Zusammenfassend stellte die Vorinstanz damit hinsichtlich des die Anlagestrategie betreffenden Inhalts des Vermögensverwaltungsauftrags fest, dass ursprünglich eine konservative Strategie vereinbart worden sei. Mit der Kreditaufnahme könne zwar nicht mehr von einem konservativen Anlageverhalten der Klägerin gesprochen werden und sei von einer Änderung in dem Sinne auszugehen, dass fortan tendenziell etwas spekulativere Anlagen getätigt werden müssten. Es lägen jedoch keine Umstände vor, aus denen auf eine Abkehr von der bis anhin verfolgten, konservativen Anlagestrategie in dem Sinne geschlossen werden könne, dass die Klägerin als Anlegerin mit einer hohen Risikobereitschaft betrachtet werden oder dass das ganze Vermögen in Aktien angelegt werden durfte.
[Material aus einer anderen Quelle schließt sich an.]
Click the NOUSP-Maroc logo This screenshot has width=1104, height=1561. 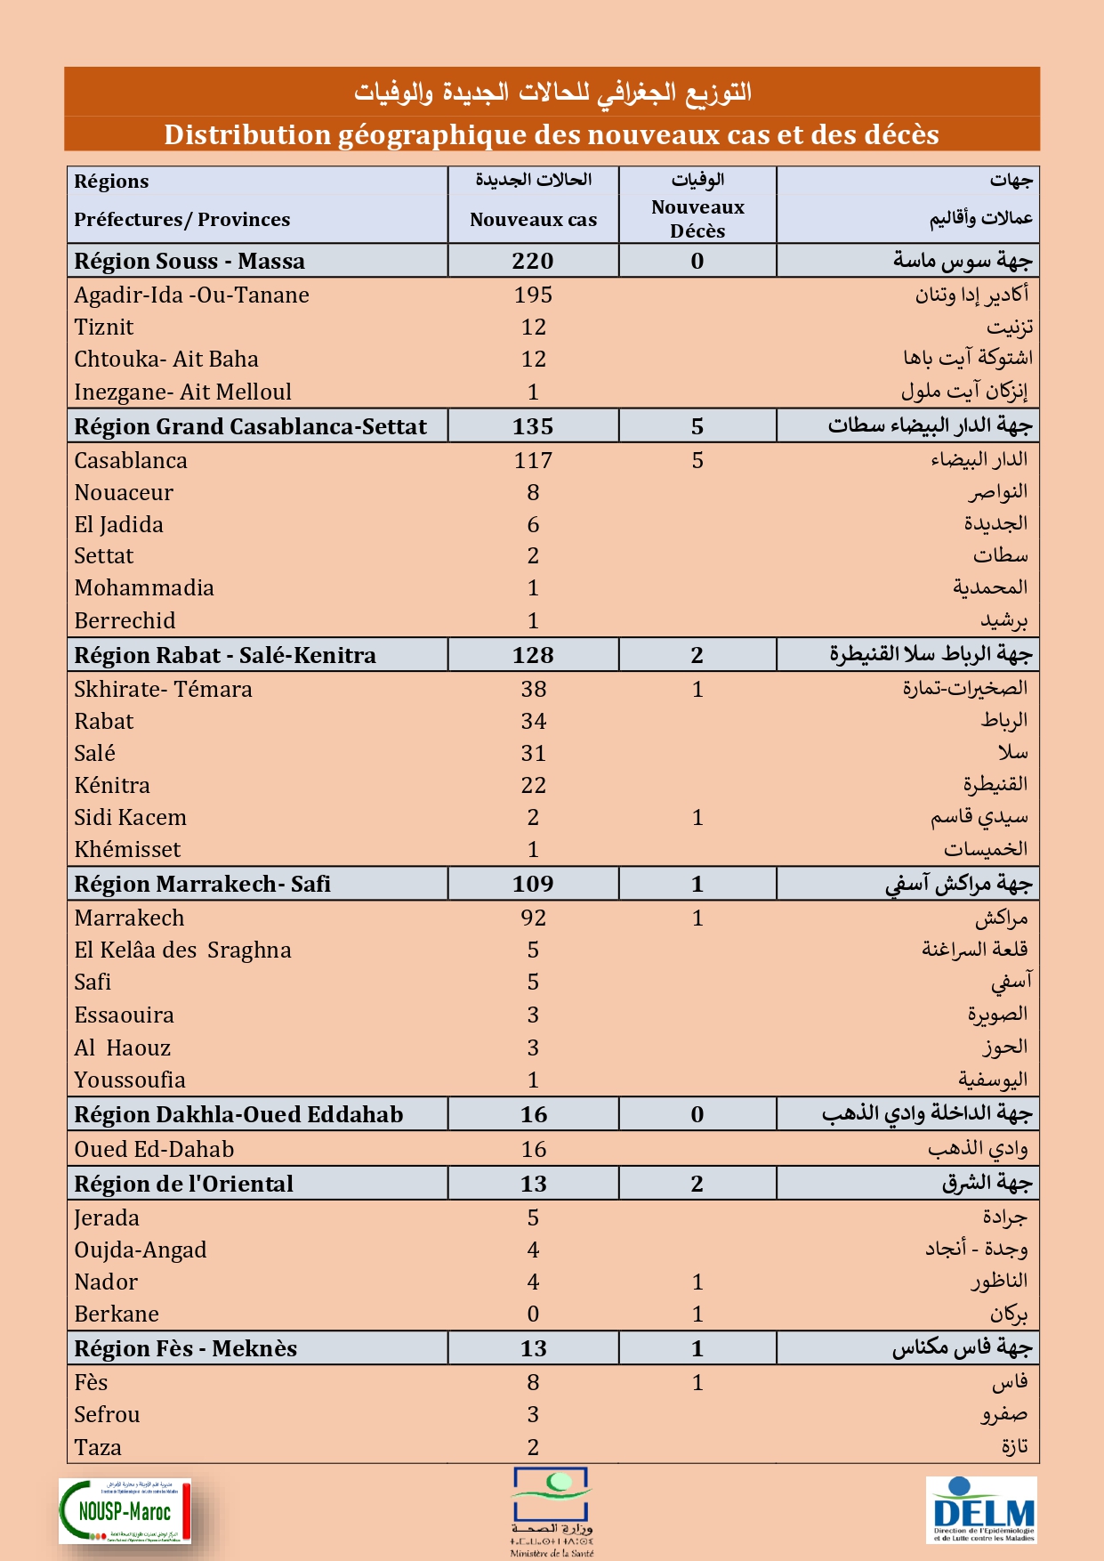125,1510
1.5 Was die Beklagte gegen diese Feststellungen über die vereinbarte Anlagestrategie vorbringt, ist unbehelflich. Sie wirft der Vorinstanz vor, widersprüchliche Feststellungen (vgl. betreffend tatsächlicher Feststellungen Art. 51 lit. c OG) hinsichtlich der für den massgeblichen Zeitraum vereinbarten Anlagestrategie getroffen und Art. 8 ZGB verletzt zu haben, indem sie zuerst eine Änderung der Strategie zu spekulativeren Anlagen ausdrücklich bestätige, hernach aber behaupte, die Beklagte hätte die Änderung der Anlagestrategie zu beweisen und dies sei nicht hinreichend dargetan worden.
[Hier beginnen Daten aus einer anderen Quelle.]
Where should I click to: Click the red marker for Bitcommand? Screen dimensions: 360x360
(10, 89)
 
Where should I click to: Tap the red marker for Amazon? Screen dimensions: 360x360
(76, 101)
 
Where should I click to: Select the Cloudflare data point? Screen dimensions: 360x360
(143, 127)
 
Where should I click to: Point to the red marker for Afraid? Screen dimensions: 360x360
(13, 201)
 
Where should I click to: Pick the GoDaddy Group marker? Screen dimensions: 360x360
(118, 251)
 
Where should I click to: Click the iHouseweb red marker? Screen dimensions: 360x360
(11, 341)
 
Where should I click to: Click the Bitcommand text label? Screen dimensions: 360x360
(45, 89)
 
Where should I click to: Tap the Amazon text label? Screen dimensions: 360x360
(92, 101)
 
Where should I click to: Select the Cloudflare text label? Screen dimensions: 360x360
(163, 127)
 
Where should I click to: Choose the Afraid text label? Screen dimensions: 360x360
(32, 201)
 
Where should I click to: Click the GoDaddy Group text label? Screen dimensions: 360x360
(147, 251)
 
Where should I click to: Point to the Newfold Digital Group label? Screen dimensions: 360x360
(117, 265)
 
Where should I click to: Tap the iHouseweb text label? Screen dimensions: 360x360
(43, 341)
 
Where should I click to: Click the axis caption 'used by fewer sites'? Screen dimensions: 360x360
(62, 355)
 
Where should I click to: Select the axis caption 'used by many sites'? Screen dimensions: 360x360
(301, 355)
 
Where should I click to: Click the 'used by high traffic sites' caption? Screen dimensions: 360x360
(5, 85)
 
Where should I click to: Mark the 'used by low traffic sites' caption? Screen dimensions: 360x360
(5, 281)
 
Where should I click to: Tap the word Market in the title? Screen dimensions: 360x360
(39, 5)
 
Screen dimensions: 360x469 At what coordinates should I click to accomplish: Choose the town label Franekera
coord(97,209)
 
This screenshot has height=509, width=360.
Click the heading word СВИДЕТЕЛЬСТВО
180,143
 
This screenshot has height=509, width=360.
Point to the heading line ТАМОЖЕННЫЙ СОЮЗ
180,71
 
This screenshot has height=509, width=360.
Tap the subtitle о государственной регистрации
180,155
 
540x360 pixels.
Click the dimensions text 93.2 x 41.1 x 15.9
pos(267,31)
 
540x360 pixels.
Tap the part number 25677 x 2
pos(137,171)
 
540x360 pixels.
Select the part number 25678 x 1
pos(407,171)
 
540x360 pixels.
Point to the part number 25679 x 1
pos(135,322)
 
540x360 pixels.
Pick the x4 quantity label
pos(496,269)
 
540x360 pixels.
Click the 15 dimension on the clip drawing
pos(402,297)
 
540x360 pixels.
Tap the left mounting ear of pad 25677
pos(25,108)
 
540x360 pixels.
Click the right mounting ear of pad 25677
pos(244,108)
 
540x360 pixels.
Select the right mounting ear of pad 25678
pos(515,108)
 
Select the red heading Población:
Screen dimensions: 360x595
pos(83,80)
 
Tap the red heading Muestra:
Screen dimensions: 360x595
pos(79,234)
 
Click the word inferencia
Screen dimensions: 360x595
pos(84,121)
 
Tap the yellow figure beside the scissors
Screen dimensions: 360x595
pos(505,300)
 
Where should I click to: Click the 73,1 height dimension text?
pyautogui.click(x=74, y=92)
Die Vorinstanz hat zwar zunächst festgehalten, mit der Kreditaufnahme könne nicht mehr von einem konservativen Anlageverhalten der Klägerin ausgegangen werden. Diese Feststellung hat sie in der Folge mit Rücksicht auf die weiteren tatsächlichen Umstände des Falles aber dahingehend präzisiert, dass die Klägerin nicht als Anlegerin mit einer hohen Risikobereitschaft betrachtet werden oder dass das ganze Vermögen in Aktien angelegt werden durfte. Ein Widerspruch in den vorinstanzlichen Feststellungen ist darin - auch nach dem in vorstehender Erwägung 1.4 Ausgeführten - nicht auszumachen.
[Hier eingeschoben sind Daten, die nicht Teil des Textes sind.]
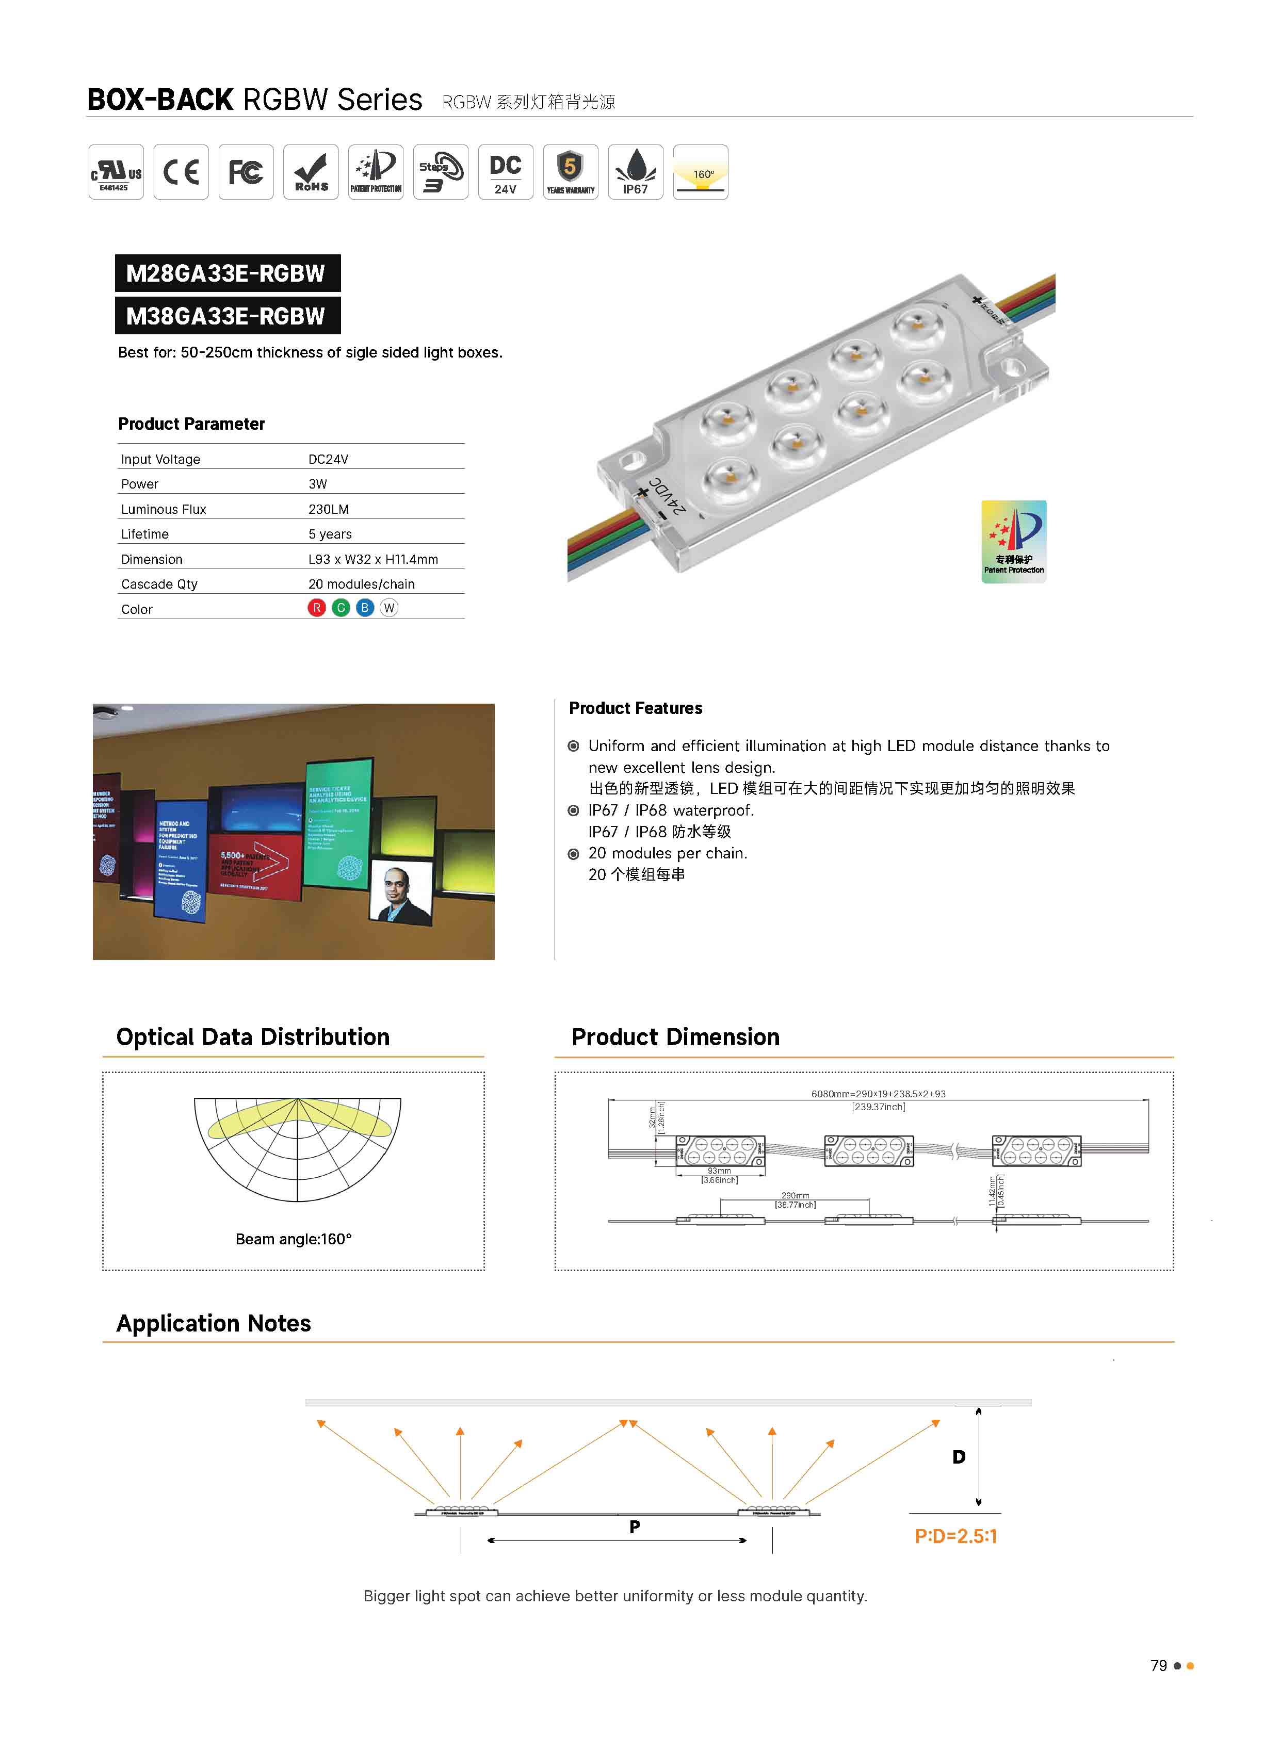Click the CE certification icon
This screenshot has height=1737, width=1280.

Auch die Rüge der Verletzung von Art. 8 ZGB geht offensichtlich fehl. Nachdem zwischen den Parteien ursprünglich unbestrittenermassen eine konservative, auf Vermögenserhaltung ausgerichtete Anlagestrategie vereinbart worden war und die Beklagte davon abgewichen ist, liegt die Beweislast für die zu ihrer Entlastung vorgebrachte Behauptung, die Strategie sei nachträglich geändert worden, klarerweise bei der Beklagten (vgl. BGE 130 III 478 E. 3.3; 128 III 271 E. 2a/aa).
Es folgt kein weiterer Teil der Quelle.